E così per ora si decide tutti insieme, quindi non decide nessuno. Anche perché un personaggio che abbia le caratteristiche per essere automaticamente il leader della Sinistra-Arcobaleno al momento non si vede. E’ ovvio che quello naturale sarebbe stato Bertinotti, ma attualmente ha un altro impegno dal quale non può né tantomeno si vuole sottrarre: fa il presidente della Camera e ha intenzione di continuare a farlo. Dunque meglio rinviare il problema, aspettando magari che scenda in campo qualcun altro. Per esempio Nichi Vendola che lo stesso Bertinotti vedrebbe bene in quella postazione, con lui a fargli da sponda come capo carismatico. Ma non sarà facile, già due mesi fa il suo nome provocò un bel fuoco di sbarramento.

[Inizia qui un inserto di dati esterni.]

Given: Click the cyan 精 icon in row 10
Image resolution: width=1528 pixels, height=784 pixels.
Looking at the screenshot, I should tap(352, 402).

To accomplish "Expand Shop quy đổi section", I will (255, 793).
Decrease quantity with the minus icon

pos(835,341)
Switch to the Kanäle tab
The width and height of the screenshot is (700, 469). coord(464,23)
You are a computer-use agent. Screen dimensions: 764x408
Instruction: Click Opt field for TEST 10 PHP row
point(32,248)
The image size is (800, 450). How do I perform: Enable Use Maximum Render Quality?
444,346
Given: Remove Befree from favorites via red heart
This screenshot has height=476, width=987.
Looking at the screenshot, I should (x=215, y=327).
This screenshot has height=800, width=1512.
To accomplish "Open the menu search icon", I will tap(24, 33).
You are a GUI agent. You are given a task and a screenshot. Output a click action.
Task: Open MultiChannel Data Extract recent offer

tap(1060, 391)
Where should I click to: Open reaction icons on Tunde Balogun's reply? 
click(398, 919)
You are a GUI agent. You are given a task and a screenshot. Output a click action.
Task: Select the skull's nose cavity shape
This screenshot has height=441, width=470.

In ogni caso si parte e per un po’ si può andare avanti uniti, ma in realtà divisi e anche senza leader. Tanto c’è da vedere prima se la legge elettorale resterà quella di oggi oppure se Veltroni e Berlusconi (e Bertinotti) riusciranno nell’impresa di cambiarla, tornando al sistema proporzionale con sbarramento. Perché se così fosse, allora più della volontà dei singoli, più della necessità politica di costruire qualcosa che faccia da contrappeso al Partito democratico, più degli ideali in comune, sarà proprio lo sbarramento ad obbligare la Cosa rossa a essere tale. Ecco perché, nel caso in cui Prodi dovesse cadere, il presidente della Camera sarebbe pronto a sostenere un governo istituzionale: anche alleandosi con una parte del centrodestra.